Epilog Teil 1 - 2 - 3 -4

... Bereits mehrere Monate vor dem Ausbruch der Gewalt erklärte ein hochrangiger Offizier der IDF im Gespräch mit Journalisten, daß die Armee entschlossen sei, die Siedlungen und ihre israelischen Bewohner zu verteidigen (im Westjordanland, dem Gazastreifen und Ostjerusalem zusammen etwa 400.000. In diesen Gebieten leben zur Zeit rund drei Millionen Palästinenser). Offensichtlich ging er von der Annahme aus, daß die Palästinenser versuchen würden, an diese israelischen Ableger heranzukommen und sie anzugreifen.

Neben scharfen Schüssen an den Checkpoints und gelegentlichen Bombardements mit Hubschraubern gehörte die "innere Abriegelung" fast von Anfang an zu den operativen Maßnahmen der Armee. Inzwischen ist sie zum Hauptcharakteristikum des israelischen Angriffs geworden, obwohl im Laufe des Jahres 2000 die direkten militärischen Maßnahmen intensiviert wurden: "Rückeroberung" der Städte, massive Zerstörung von Häusern mit Bulldozern, Beschuss und Bombardierung der Viertel von Flüchtlingslagern, die an Siedlungen angrenzen, Beschuss und Bombardierung von mitten in Wohngebieten liegenden Bauwerken der PA, regelmäßige Tötung von Zivilisten, monatelange Ausgangssperren. Die Abriegelung spielte jedoch weiter die Rolle der "stillen Zerstörung" - ein von der Weltbank geprägter Ausdruck, der sich auf die verheerenden wirtschaftlichen, sozialen und psychologischen Auswirkungen bezieht, die die Abriegelung auf lange wie auf kurze Sicht auf das Leben der Palästinenser hat.

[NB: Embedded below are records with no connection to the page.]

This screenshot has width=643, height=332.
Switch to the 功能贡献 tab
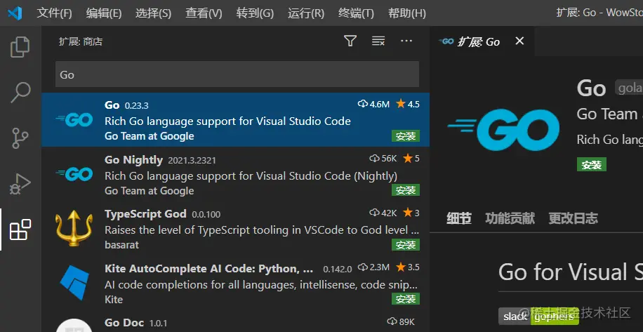pyautogui.click(x=510, y=218)
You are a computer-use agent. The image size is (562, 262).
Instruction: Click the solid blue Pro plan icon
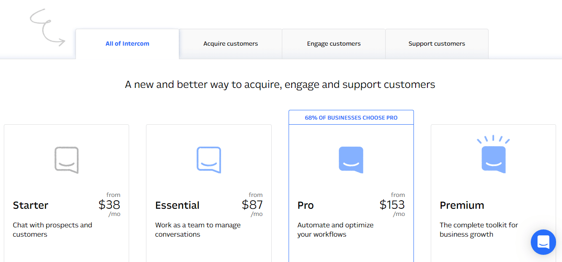[351, 160]
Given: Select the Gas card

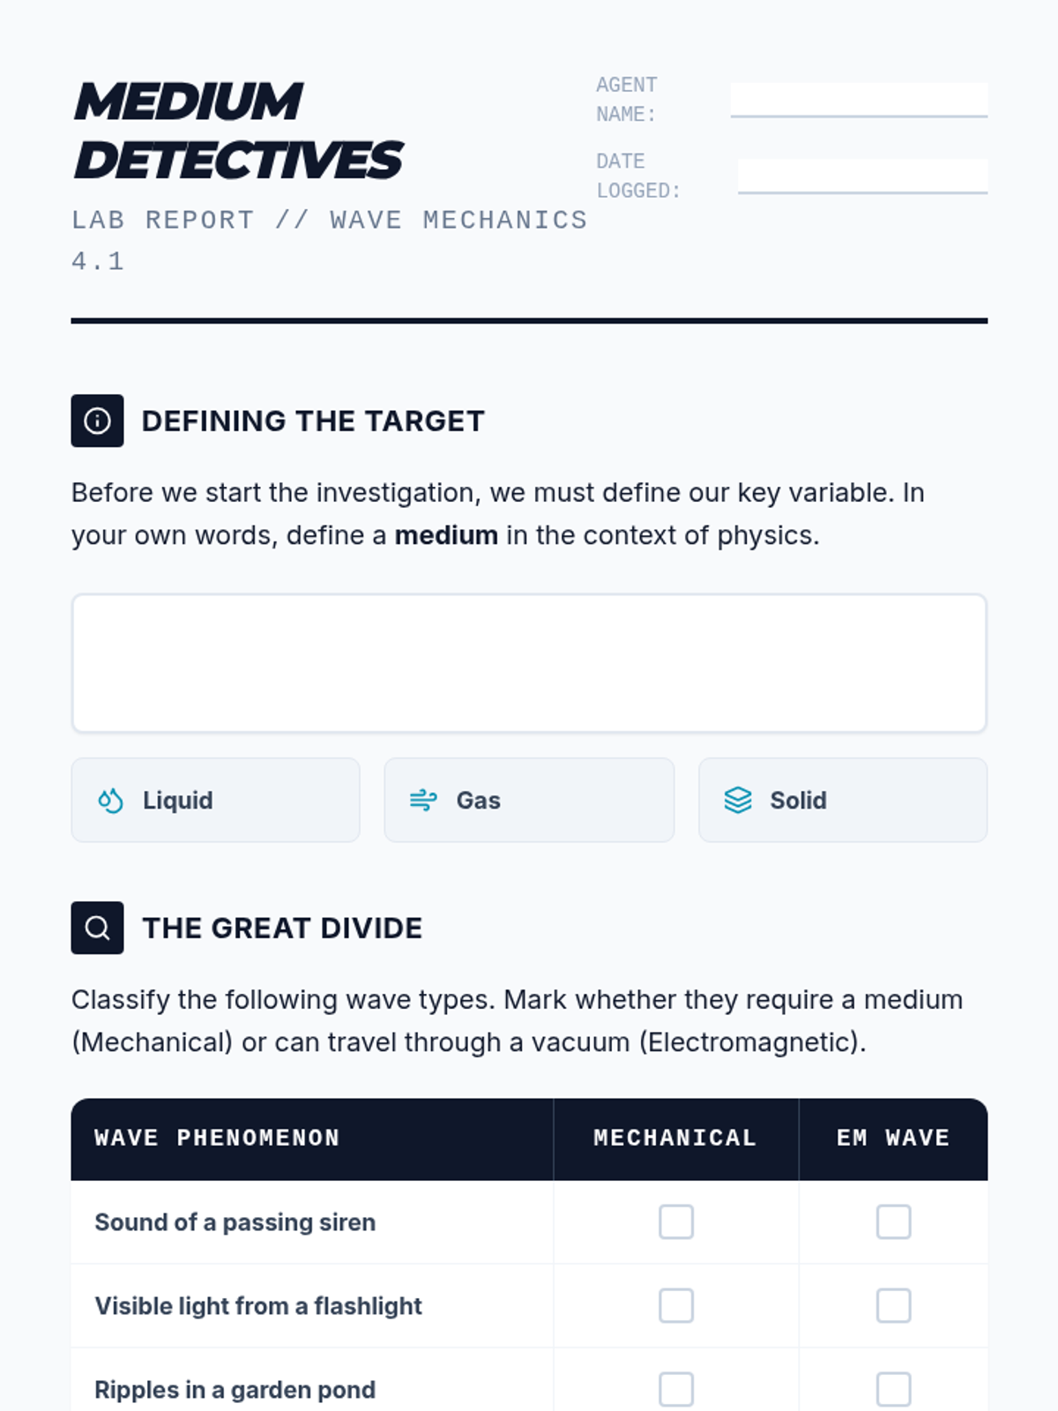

Seit dem Oktober 2ooo wurden die abwechslungsreichen Landschaften des Westjordanlandes - Täler und eine Wüste, Felsen, von denen das Wasser in dünnen Rinnsalen tropft, grüne Ebenen mit üppigen Obstgärten und Berge voller Olivenbaume - mit einer Topographie überzogen, die die IDF geschaffen hat. Das Westjordanland wurde schrittweise in eine Ansammlung unzähliger Enklaven à la Gazastreifen umgewandelt, nur daß diese Enklaven noch viel kleiner sind: von ihrer Umwelt abgeschnittene Ortschaften, die man nur betreten oder verlassen darf, wenn der örtliche IDF-Offizier, die Befehle des Oberkommandos der Armee und die israelische Regierung es gestatten.

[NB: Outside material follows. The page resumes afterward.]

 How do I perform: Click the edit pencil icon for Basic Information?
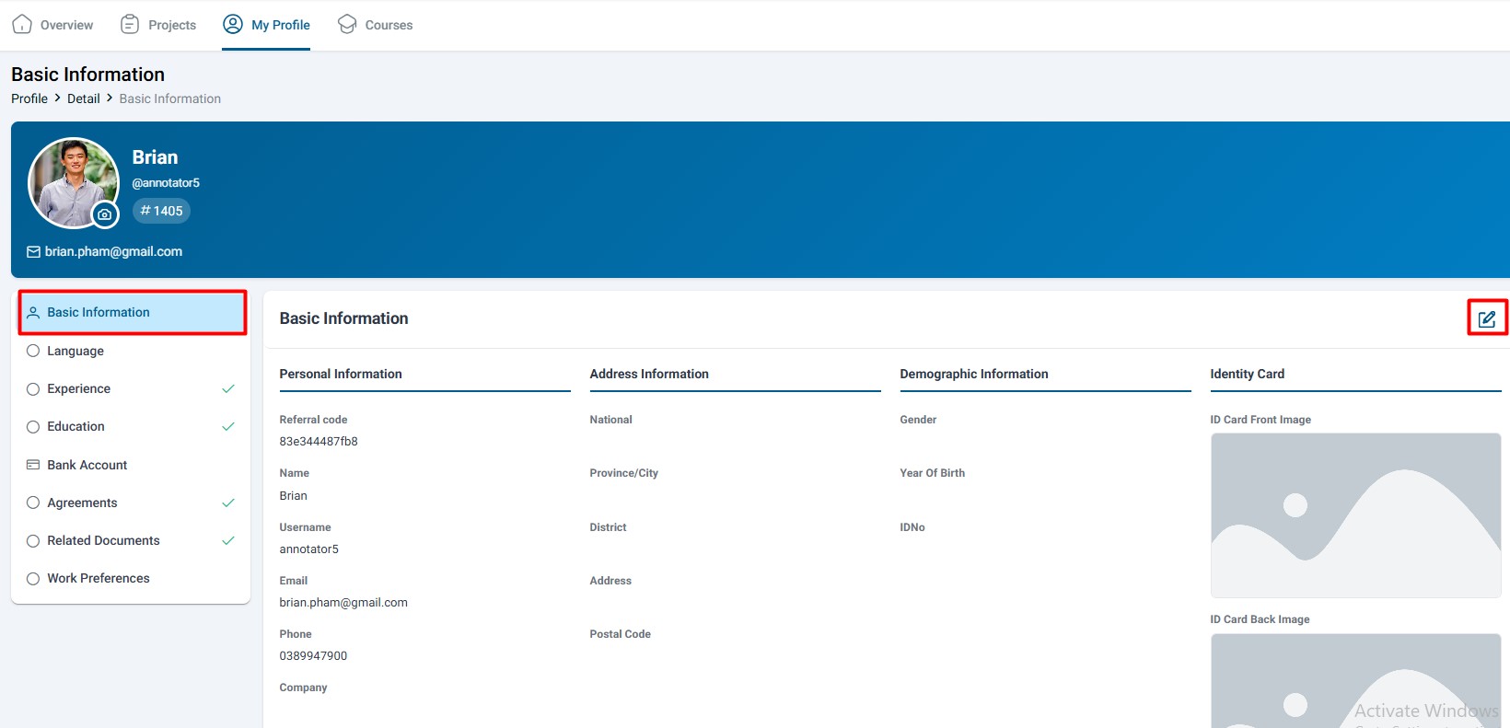[x=1486, y=318]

Betonklotze, tiefe Gräben, Barrikaden aus Sand - denen immer wieder durch einen in der Ferne sichtbaren israelischen Panzer oder einen gepanzerten Jeep und schwerbewaffnete Soldaten Nachdruck verliehen wird -, diese Straßensperren, die den freien Verkehr zwischen den palästinensischen Ortschaften blockieren, sind innerhalb von zwei Jahren zu festen Bestandteilen der Landschaft geworden, so natürlich und unverrückbar wie ein Felsen aus vergangenen Erdzeitaltern und so allgegenwärtig wie die Olivenbäume. Das ist die "innere Abriegelung", die es den Palästinensern nicht nur unmöglich macht, das Westjordanland zu verlassen, sondern sie auch daran hindert, sich zwischen ihren einzelnen Ortschaften zu bewegen.

Die Abhängigkeit der palästinensischen Dörfer und Städte voneinander (bezüglich Arbeit, medizinischer Versorgung, Schule, Familienleben und Handel) zwang die Menschen dazu, sich dem Verkehrsverbot täglich zu widersetzen. Sie nehmen lange Fußmärsche auf sich, umgehen die Straßensperren, verstecken sich vor den (um sich schießenden) Militärpatrouillen, erklimmen Berge und steigen in Täler hinunter, machen Umwege von fünfzig Kilometern, wechseln die öffentlichen Verkehrsmittel alle zehn Kilometer, um endlich an ihrem Ziel in einer Stadt anzukommen, die bislang mit einer Autofahrt von fünfzehn Minuten zu erreichen war.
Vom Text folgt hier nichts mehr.